Die große Selbstverständlichkeit des Spiels hat indes einen Haken. Das läuft alles fast zu rund, als Teil einer gut geölten Komödienmaschine, die Christian Weise glänzend zu bedienen weiß. Er setzt dabei nicht nur auf eine kleine Band um seinen Leib-und-Magen-Musiker Jens Dohle und den queeren Sänger Boris Izvarin, die mit Donna Summer, George Michael oder Thelma Houston eine launige ShakespeareDisco etablieren. Weise inszeniert selbst musikalisch. Da stimmt jeder Ton, jeder Rhythmus – so sehr, dass man sich wünschte, die Maschine geriete mal ins Stottern.

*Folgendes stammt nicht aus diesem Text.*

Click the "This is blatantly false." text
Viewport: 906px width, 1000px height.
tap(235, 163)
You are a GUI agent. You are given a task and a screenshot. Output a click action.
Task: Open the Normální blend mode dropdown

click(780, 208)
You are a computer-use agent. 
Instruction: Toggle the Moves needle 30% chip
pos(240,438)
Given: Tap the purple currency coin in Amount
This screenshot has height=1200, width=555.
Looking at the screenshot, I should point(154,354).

Fulminante Rückkehr aus langer Pandemiepause
Es fehlt: ein irritierendes Moment. Denn so selbstverständlich ist natürlich nichts, beim Suchen und Finden der Liebe wie der eigenen Identität. Dass muss ihnen irgendwann aufgefallen sein, weshalb Thomas Kramer als Orlandas Schwester Olivia einen starken Auftritt
bekommt, bei dem sämtliche Hüllen fallen und einer plötzlich zwischen Stühlen (und Geschlechtern) steht: „someone in between“, wie Boris Izvarin sang.

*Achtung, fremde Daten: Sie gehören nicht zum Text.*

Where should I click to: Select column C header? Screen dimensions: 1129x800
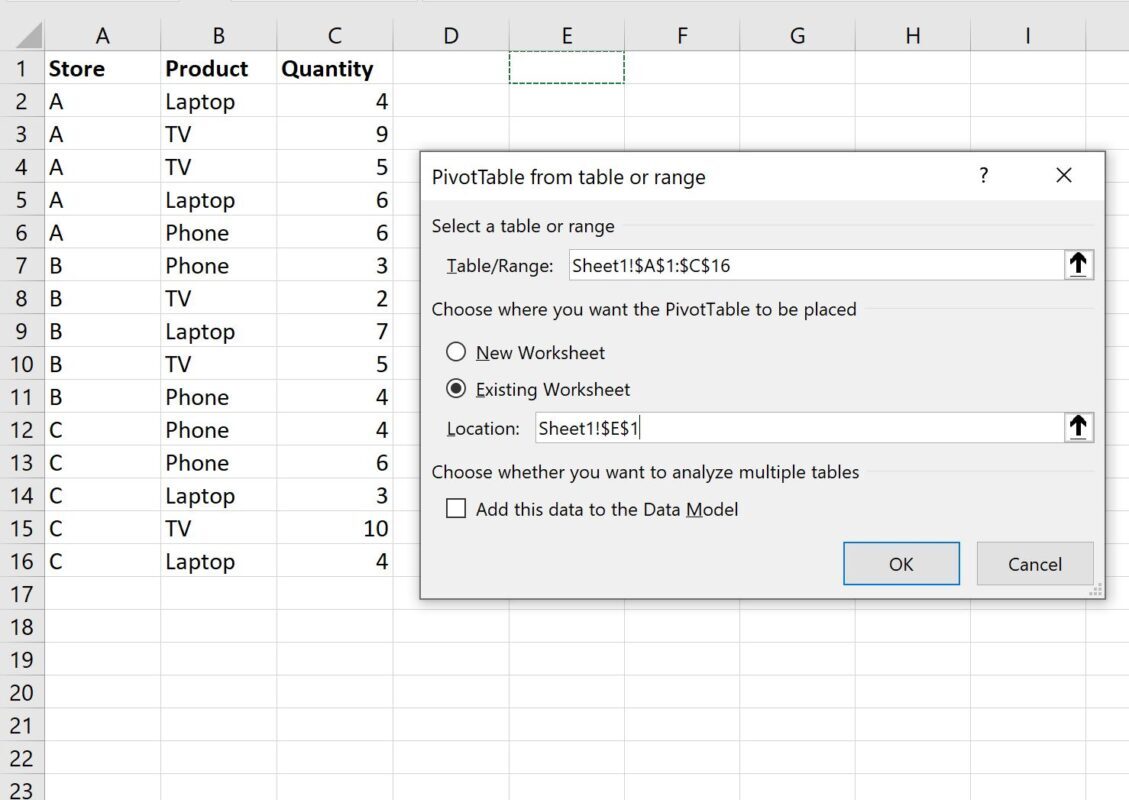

Ansonsten triumphiert das Spiel mit Drinnen und Draußen über jenes mit Inner- und Äußerlichkeiten. Bei Hofe, im Schloss und in der Stadt befindet man sich vorm geschlossenen Varieté-Vorhang in Pink, das Wald-Wiesen-Gartenlager haben sie dahinter aufgeschlagen. Der Auszug ist ein Rückzug.
Und ist doch zugleich, alles in allem, als Sommerspiel des Nationaltheaters eine fulminante Rückkehr, ein Heraustreten aus langer Pandemiepause: ein großes Lust-Spiel, in dem die Lust selbst zwar nur als Seitenthema eine Nebenrolle abbekommt, die Lust der Spieler aufeinander und auf ein Publikum aber explodiert.
Und wir können ausrichten: Sie haben sich dabei nicht verstellt.
Nächste Vorstellungen: 22., 24., 25., 26., 27. und 30. Juni. Auch noch im Juli und August zu sehen.